Através da pequena narração deste capítulo bíblico, podemos ver as virtudes particularmente cultivadas por Davi:
1. vemos que Davi é um filho de pai generoso e de boa fama entre seu povo e sua família, características dignas de serem herdadas, o que de fato são, pois vemos que o jovem não hesita em obedecer ao pai e cumpre com precisão as ordens recebidas, aquelas de levar suprimentos aos soldados e obter notícias dos irmãos (cfr. v. 17-20);
2. o jovem pastor, que depois se tornaria guerreiro e rei, demonstra também ter adquirido longanimidade, isto é, paciência diante das tribulações e contrariedades, visto que não se deixa abalar diante da acusação de seu próprio irmão de que este apenas se interessava de ter notícias de guerra, quando, na realidade, Davi estava ali para cumprir uma ordem do pai e levar ajudar material aos combatentes, incluindo seus irmãos (cfr. v. 26-29);
3. Davi não se deixa abater diante da dificuldade do desafio, nem pelo espírito do medo, que paralisa e destrói a esperança, mas age com coragem e se coloca à disposição do rei para combater em nome de Deus (cfr. v. 32);
4. mesmo sendo tomado de coragem para o combate, Davi assume uma postura de humildade diante do seu povo e do seu rei, tornando conhecidas as suas habilidades, também úteis para a batalha naquele momento, mas, principalmente, dedica à Deus os sucessos que testemunha, pois somente Deus pode realizar as obras mais perfeitas e excelentes (cfr. v. 34-37);
5. Davi avança contra o filisteu com a confiança de um herói de guerra, mesmo que seja seu início nas fileiras do exército de Israel, pois ele caminha em nome do Senhor, do Senhor que o livrou dos maiores perigos e de muitos outros ainda o libertaria. Esta atitude do jovem filho de Jessé, este temor de Deus incutido em sua alma, lhe estimula a proclamar a vitória de Deus sobre os seus inimigos (cfr. v. 45-47).

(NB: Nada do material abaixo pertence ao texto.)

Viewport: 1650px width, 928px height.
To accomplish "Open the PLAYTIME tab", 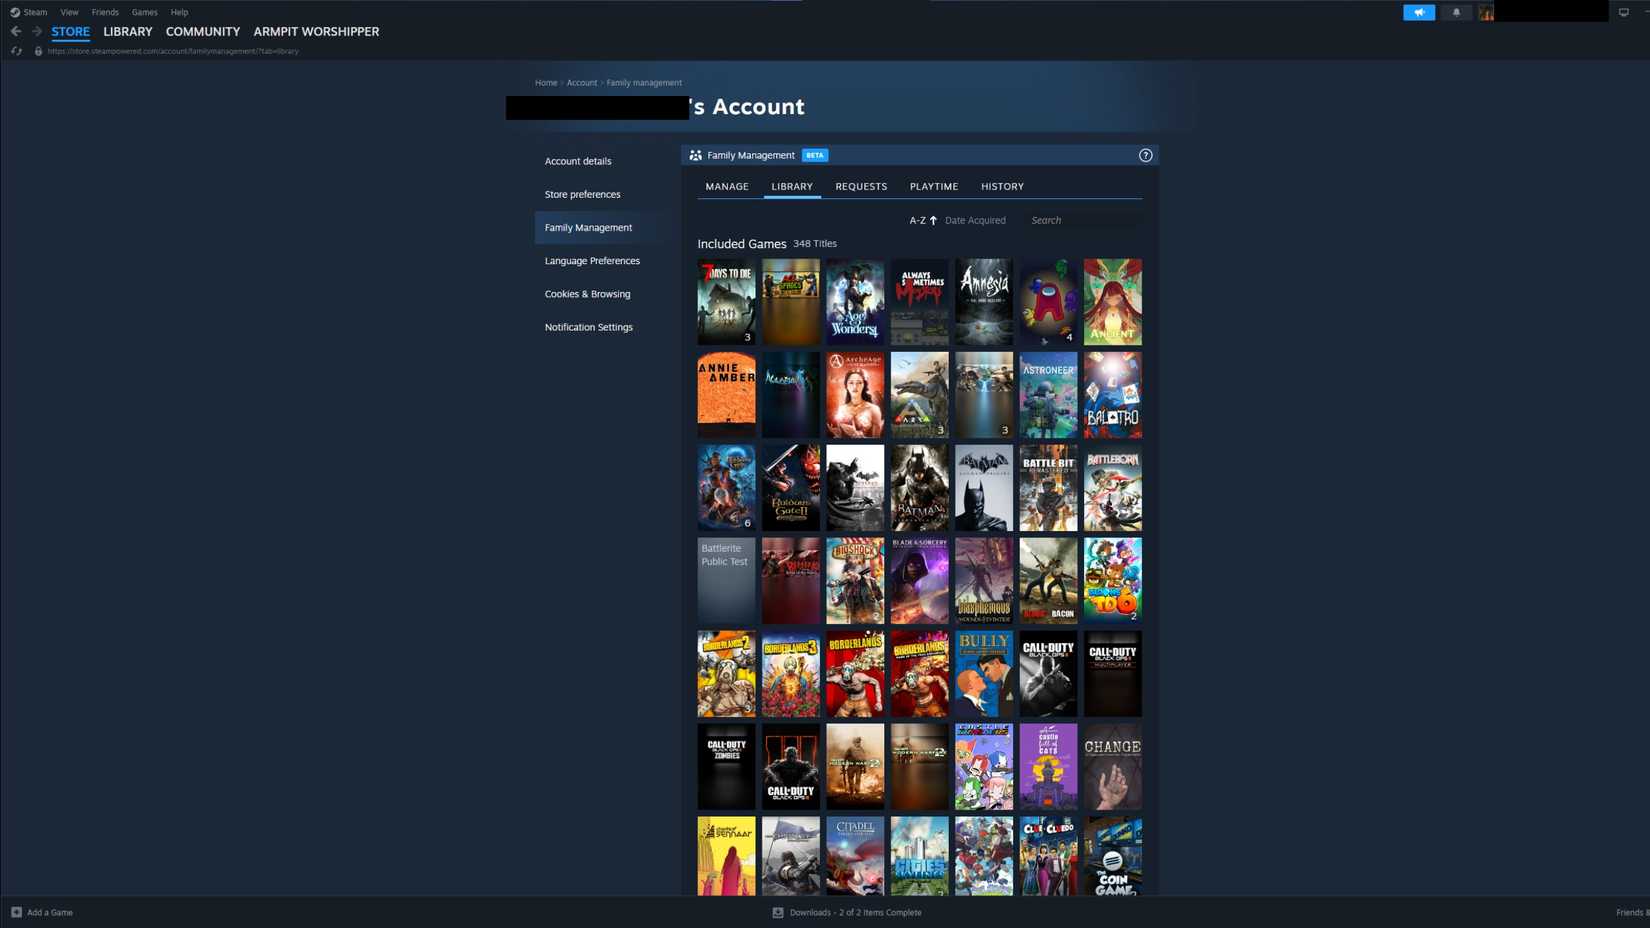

Cinco pedrinhas lisas. Cinco virtudes bem trabalhadas na alma. Assim como para Davi, estas virtudes são de capital importância na nossa luta contra os gigantes que tentam nos tirar de Deus e da sua amizade. Diante dos combates que a vida nos reserva, sigamos este itinerário de obediência à Palavra de Deus, fonte da sabedoria e do discernimento; de longanimidade diante das perseguições e tribulações, para que o mal não triunfe sobre a caridade; de coragem para enfrentar os desafios e renunciar às tentações que nos são apresentadas; de humildade para colocar nossa vida à disposição de Deus e da Igreja com tudo o que somos, deixando-nos moldar segundo a imagem de Cristo; e, por fim, de um santo temor do Senhor, para colocar o Deus de amor e misericórdia ao centro da nossa vida e das nossas ações. Desta forma, nosso combate não pode que não resultar em vitória para a sempre maior glória de Deus.